Goal of the exercise: Report each line of the records where "agent" occurs.

# # # # #

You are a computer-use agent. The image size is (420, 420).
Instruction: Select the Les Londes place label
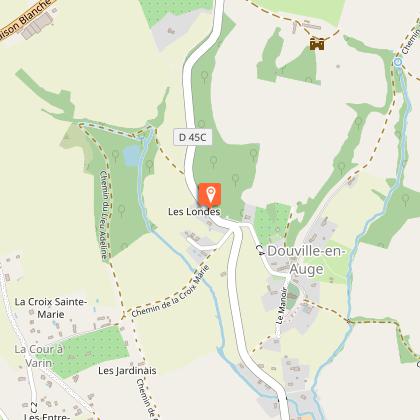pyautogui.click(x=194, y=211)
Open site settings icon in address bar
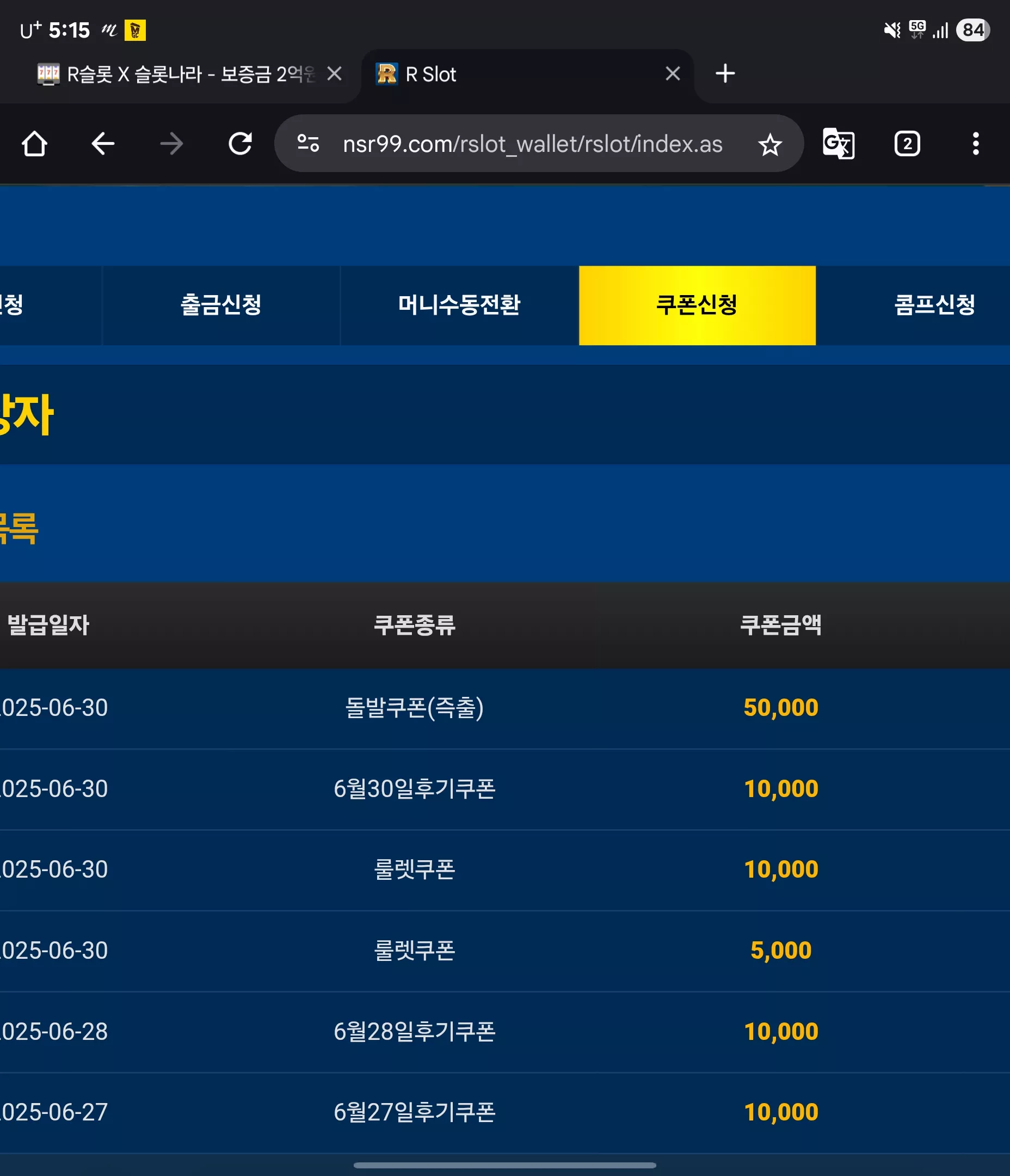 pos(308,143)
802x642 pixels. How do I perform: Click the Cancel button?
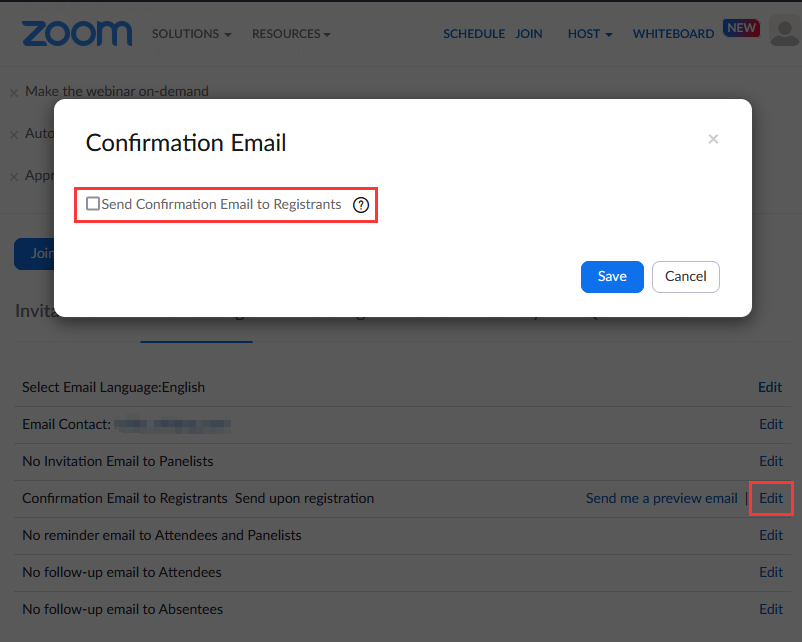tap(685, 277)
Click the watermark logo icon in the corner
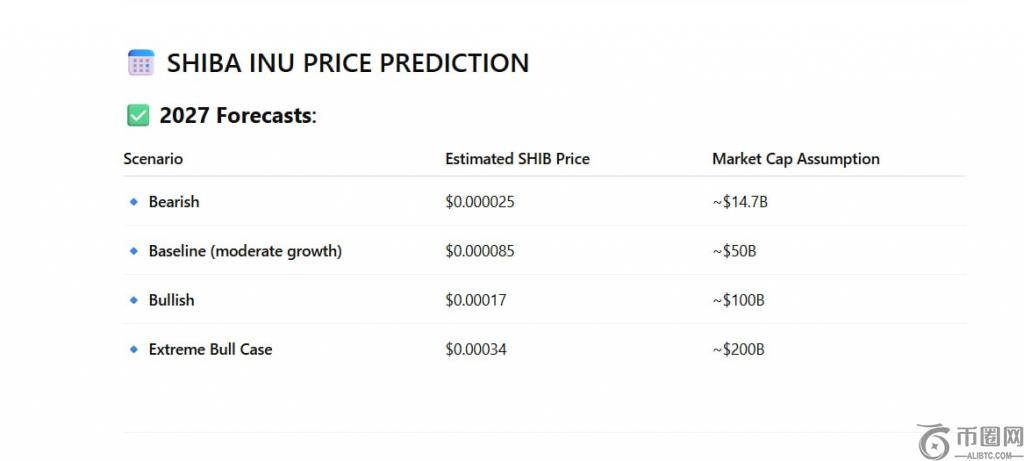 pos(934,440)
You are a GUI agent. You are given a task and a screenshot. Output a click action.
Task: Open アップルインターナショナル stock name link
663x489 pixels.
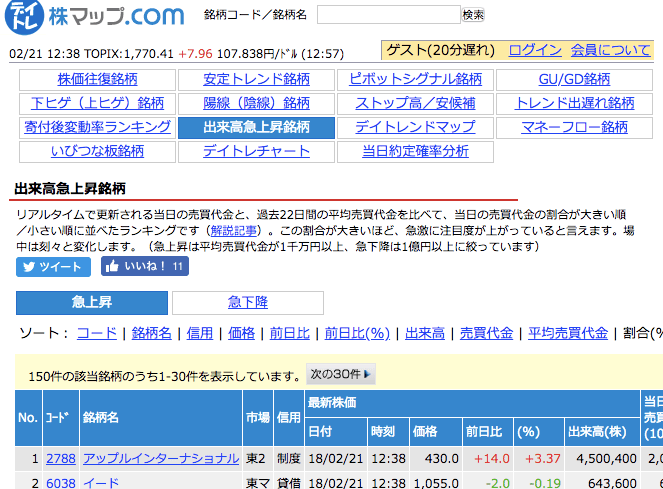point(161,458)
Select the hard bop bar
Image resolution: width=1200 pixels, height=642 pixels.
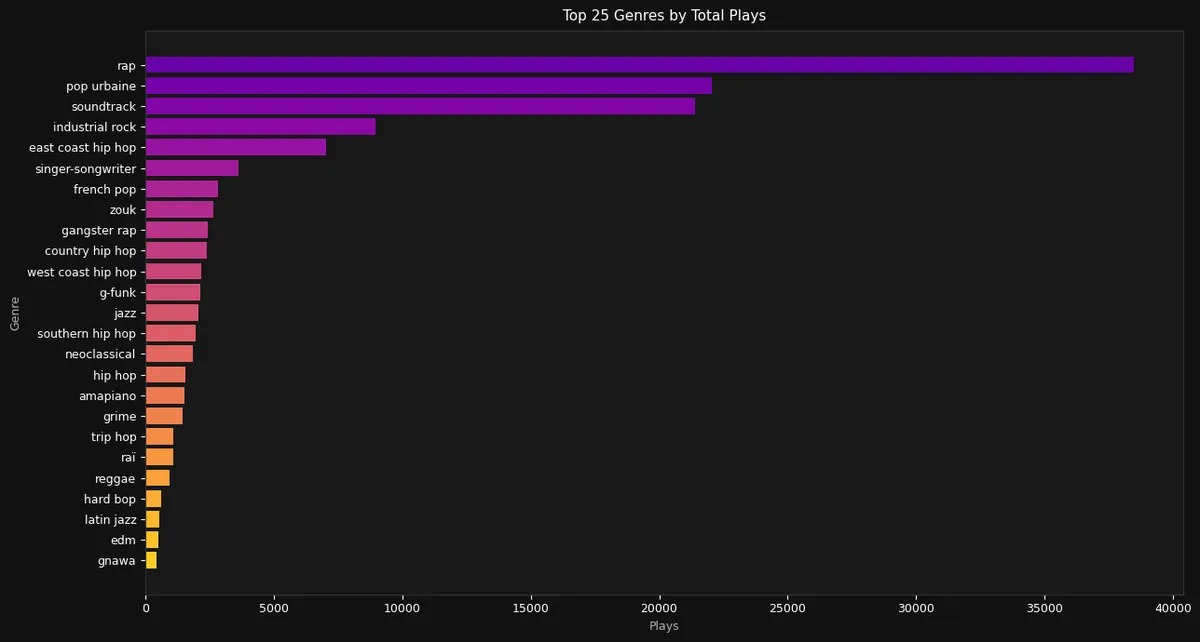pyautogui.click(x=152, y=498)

# # # # #

Expected answer:
You are a computer-use agent. The image size is (420, 420).
You are a GUI agent. You are given a task and a screenshot. Output a click action.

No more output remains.